*Task instructions*. The expected output is each line in the data below that includes the string "heading".

*Data in this exercise*.

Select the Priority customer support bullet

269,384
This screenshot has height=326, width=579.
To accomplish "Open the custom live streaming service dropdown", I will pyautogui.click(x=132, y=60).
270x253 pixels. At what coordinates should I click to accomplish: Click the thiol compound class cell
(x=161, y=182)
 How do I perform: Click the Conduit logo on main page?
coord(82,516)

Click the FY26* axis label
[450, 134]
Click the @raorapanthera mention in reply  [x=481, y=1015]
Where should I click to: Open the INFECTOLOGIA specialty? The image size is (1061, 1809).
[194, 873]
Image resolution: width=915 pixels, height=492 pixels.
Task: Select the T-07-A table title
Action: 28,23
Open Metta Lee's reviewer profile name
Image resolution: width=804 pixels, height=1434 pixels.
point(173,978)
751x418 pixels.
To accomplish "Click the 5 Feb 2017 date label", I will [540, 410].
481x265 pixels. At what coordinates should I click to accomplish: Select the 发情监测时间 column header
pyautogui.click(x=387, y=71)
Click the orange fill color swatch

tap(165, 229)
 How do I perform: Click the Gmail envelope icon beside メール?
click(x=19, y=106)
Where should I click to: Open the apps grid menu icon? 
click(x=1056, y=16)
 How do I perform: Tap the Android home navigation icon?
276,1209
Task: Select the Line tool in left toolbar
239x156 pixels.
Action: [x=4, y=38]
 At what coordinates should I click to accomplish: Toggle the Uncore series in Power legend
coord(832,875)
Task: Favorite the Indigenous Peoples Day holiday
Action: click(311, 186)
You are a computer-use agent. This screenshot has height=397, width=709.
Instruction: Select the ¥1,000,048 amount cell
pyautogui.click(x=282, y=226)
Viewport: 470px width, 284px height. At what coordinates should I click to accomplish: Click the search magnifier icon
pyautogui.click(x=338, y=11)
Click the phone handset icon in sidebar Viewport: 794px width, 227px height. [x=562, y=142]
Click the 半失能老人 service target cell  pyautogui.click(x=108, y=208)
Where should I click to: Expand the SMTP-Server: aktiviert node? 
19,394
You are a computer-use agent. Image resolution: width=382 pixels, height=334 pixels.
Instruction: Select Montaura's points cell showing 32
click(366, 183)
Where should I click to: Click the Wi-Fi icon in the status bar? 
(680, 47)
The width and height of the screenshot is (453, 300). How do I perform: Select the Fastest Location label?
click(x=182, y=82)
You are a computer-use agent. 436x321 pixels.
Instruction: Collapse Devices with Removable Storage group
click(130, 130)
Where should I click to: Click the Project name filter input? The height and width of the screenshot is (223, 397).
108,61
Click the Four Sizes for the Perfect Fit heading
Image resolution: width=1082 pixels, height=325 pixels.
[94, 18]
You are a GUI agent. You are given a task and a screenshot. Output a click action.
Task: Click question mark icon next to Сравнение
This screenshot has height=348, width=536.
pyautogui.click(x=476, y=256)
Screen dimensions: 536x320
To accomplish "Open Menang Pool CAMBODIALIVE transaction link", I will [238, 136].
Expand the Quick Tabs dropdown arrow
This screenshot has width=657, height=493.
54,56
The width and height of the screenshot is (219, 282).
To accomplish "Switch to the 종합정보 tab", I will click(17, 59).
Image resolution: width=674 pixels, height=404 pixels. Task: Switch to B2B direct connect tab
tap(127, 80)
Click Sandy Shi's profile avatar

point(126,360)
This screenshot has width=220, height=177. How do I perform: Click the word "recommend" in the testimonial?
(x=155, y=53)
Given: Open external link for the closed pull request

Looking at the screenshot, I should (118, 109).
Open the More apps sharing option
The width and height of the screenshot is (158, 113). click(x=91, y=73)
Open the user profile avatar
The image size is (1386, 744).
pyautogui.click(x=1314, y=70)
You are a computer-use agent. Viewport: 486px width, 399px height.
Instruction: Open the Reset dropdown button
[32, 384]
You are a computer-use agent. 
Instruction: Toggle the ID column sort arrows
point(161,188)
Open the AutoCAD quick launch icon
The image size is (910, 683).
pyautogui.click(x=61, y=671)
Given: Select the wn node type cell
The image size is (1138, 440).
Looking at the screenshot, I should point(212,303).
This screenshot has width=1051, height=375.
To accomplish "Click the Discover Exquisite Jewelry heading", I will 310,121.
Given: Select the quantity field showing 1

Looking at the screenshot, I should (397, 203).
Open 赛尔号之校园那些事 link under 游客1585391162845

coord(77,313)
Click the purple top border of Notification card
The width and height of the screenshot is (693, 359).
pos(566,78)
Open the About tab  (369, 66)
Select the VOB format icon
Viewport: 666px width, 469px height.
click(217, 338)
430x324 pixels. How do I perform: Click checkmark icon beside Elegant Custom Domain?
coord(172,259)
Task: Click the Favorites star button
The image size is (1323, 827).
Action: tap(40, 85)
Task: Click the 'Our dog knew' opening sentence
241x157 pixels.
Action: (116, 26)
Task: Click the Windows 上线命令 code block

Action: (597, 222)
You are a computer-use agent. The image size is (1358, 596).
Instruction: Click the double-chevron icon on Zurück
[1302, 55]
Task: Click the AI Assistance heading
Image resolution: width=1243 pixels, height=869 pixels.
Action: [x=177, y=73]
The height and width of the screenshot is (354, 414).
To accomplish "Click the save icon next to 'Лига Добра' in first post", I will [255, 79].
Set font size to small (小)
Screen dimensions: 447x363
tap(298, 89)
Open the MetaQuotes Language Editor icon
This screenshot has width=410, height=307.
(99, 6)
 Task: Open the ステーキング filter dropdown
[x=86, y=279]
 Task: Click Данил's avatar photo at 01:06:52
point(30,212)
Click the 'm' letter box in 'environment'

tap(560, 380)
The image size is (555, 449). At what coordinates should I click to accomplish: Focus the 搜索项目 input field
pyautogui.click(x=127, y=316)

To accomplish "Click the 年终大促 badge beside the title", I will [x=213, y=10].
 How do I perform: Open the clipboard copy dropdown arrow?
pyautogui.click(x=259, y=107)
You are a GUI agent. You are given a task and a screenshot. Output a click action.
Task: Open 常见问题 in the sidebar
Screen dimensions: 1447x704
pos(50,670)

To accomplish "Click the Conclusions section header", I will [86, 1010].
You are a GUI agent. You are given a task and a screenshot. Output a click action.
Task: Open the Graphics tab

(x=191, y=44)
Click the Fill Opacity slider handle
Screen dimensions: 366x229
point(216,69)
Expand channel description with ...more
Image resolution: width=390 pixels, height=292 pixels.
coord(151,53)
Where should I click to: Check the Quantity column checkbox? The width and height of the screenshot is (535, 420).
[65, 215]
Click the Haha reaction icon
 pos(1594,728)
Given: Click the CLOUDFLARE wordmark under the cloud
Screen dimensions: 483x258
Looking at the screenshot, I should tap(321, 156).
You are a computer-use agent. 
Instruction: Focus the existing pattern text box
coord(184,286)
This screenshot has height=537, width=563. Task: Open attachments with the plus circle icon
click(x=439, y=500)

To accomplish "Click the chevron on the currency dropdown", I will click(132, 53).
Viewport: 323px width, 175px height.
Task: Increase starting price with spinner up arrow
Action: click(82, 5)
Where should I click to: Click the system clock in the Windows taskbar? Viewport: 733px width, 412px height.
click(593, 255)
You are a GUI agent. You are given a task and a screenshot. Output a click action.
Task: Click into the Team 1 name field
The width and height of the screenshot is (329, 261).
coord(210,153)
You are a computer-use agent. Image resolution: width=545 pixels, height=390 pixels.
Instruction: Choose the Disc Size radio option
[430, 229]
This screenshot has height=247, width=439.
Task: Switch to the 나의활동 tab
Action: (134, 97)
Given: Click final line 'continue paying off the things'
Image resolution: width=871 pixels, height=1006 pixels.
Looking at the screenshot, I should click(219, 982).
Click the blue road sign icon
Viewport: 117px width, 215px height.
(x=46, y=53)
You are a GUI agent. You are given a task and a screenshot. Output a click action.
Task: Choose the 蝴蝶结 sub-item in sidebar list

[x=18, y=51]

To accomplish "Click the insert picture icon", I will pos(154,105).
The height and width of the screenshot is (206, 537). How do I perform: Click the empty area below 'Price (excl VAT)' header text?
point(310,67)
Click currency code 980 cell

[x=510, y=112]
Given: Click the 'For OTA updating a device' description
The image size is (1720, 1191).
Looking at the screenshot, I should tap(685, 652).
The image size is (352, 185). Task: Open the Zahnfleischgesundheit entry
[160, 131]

*Solved exercise*.
Click the Four Sizes for the Perfect Fit heading
To accomplish "Click the Discover Exquisite Jewelry heading", I will 310,121.
Task: Click the AI Assistance heading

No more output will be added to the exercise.